BEGIN

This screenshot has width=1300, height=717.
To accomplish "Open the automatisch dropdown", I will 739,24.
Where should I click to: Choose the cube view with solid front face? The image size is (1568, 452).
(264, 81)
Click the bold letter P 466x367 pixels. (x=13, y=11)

END
BEGIN

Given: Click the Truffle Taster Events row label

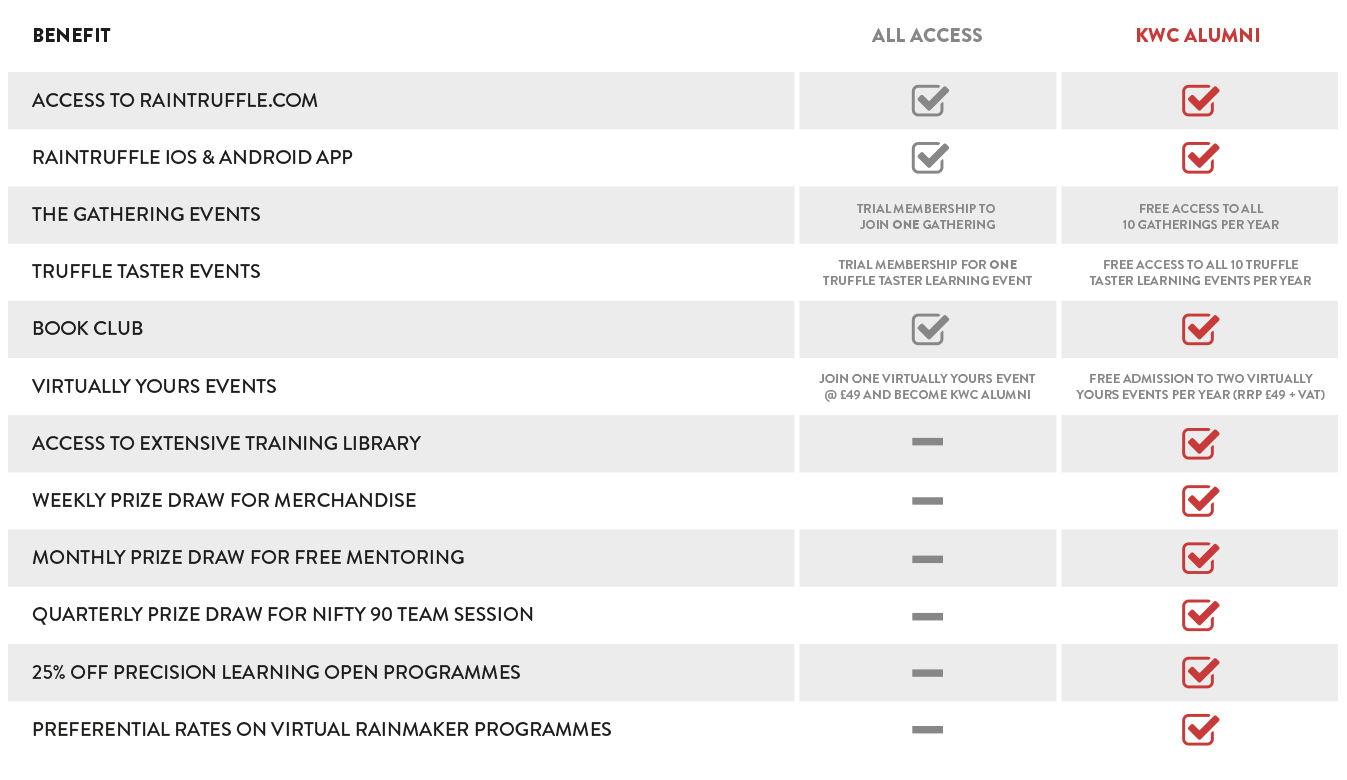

END

_Task to complete_
Look back at the entries above and repeat, unchanged, every line from the line holding "This screenshot has width=1300, height=717." through the line holding "Click the bold".

_Output for this task_
This screenshot has width=1300, height=717.
To accomplish "Open the automatisch dropdown", I will 739,24.
Where should I click to: Choose the cube view with solid front face? The image size is (1568, 452).
(264, 81)
Click the bold letter P 466x367 pixels. (x=13, y=11)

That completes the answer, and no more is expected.